The Trade Confidence Outlook, conducted by the BCC’s Insights Unit, is a survey of more than 2,000 UK SME exporters.

It shows the percentage of SME exporters reporting increased exports has been static since the pandemic, and has weakened slightly since the end of 2023. SMEs are less likely to report increased exports compared to before the pandemic and Brexit

In Q4 2018, 28% of SME exporters reported an increase in overseas sales (4 points higher than Q1 2024) and 16% reported a decrease (7 points lower than Q1 2024).

By contrast, domestic demand for SME exporters remains consistently more buoyant, with 35% reporting an increase in domestic sales Q1 2024, against just 24% for overseas sales.

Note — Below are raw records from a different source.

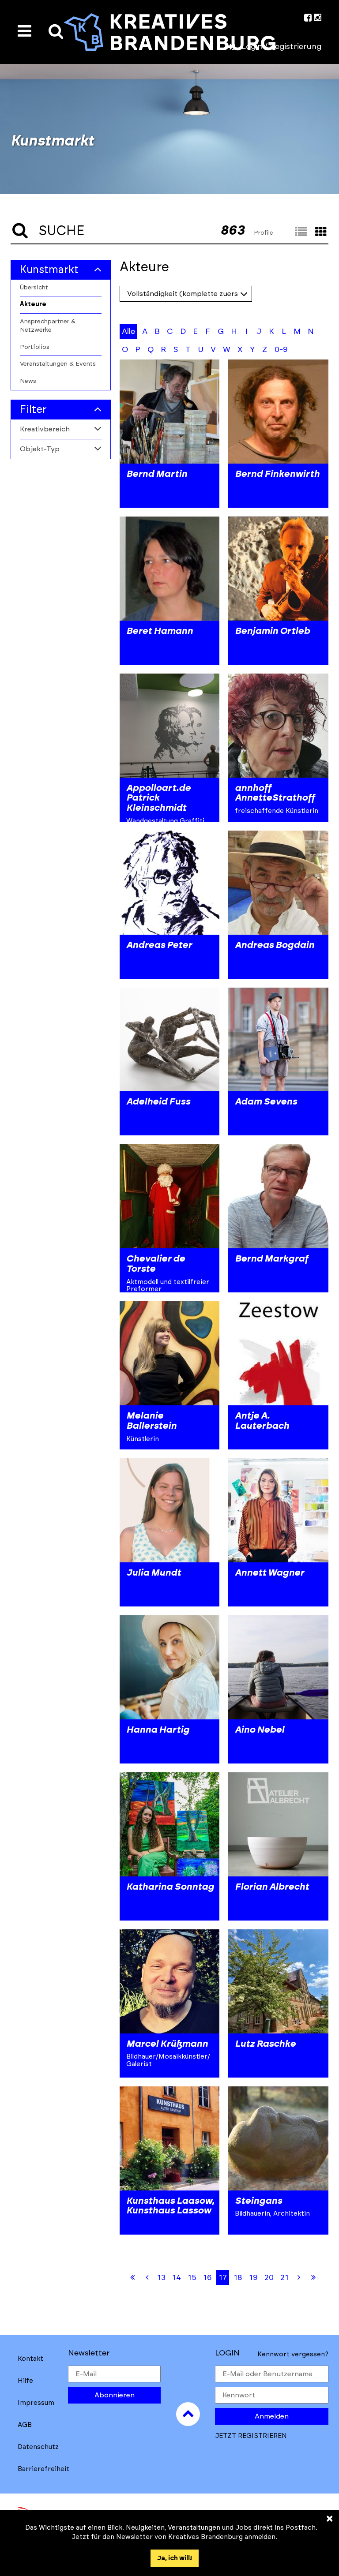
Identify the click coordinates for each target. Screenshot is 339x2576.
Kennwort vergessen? (292, 2354)
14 (176, 2278)
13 (161, 2278)
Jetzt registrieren (251, 2436)
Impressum (36, 2403)
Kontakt (30, 2358)
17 (222, 2278)
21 (284, 2278)
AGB (25, 2425)
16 (207, 2278)
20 (269, 2278)
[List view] (301, 232)
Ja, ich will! (174, 2558)
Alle (128, 332)
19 (253, 2278)
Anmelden (272, 2416)
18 (238, 2278)
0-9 (281, 350)
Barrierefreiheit (43, 2469)
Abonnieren (114, 2395)
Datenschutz (38, 2447)
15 (192, 2278)
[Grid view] (321, 232)
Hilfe (25, 2381)
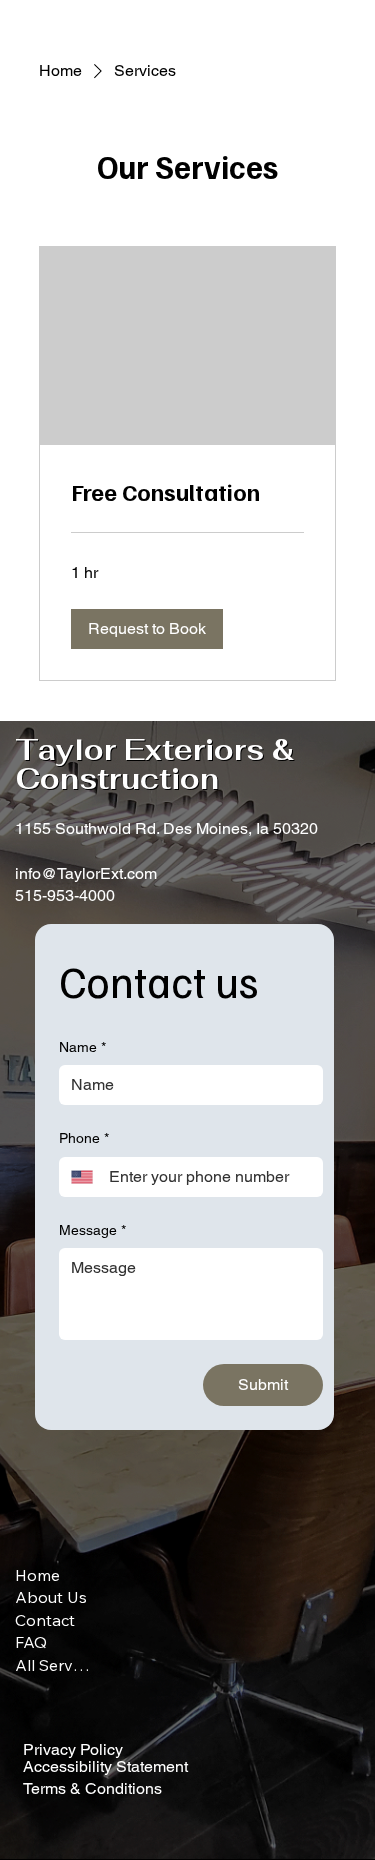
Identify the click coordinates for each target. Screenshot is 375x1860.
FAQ (31, 1642)
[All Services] (116, 1665)
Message (92, 1230)
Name (82, 1047)
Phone (84, 1138)
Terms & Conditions (92, 1788)
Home (37, 1575)
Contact (45, 1620)
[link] (188, 492)
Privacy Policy (73, 1749)
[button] (147, 629)
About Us (51, 1597)
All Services (53, 1665)
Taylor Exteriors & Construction (154, 764)
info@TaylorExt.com (86, 873)
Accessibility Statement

The proportion of businesses reporting decreased overseas sales began to rise in the run up to Brexit and has remained stubbornly higher ever since.

The situation remains more volatile for SME manufacturers than other sectors, with 27% reporting an increase in exports, 46% no change and 27% a decrease.

This compares to SME services exporters supplying end customers (B2C), where 22% saw an increase, 51% remained constant and 27% saw a decrease. Firms supplying services to other businesses (B2B) saw the most stable performance – with 22% reporting an increase in exports, 59% seeing no change and only 18% reporting a decrease.

William Bain, Head of Trade Policy at the BCC, said:    

“The outlook remains fragile for 2024, notwithstanding forecasts of stronger global trade growth, due to ongoing geo-political uncertainty and growing concerns about the resilience of supply chains

“There is also the spectre of further trade barriers with the EU, as the UK’s regulatory divergence increases.

“But the UK’s brand and competitiveness remain strong, so we must lean more heavily into the advantages we possess. We are already a world-leader when it comes to digital trade, and we must continue to push for its wider uptake.

“Business needs to work with Government to put in place a framework that makes use of all the advantages the UK has, to keep us at the top table, and to access incentives for our exports overseas.

“We must also look again at fixing some of the growing trade barriers with the EU. It is still our biggest trading partner, but firms continue to express huge frustration with the complexity and costs involved.”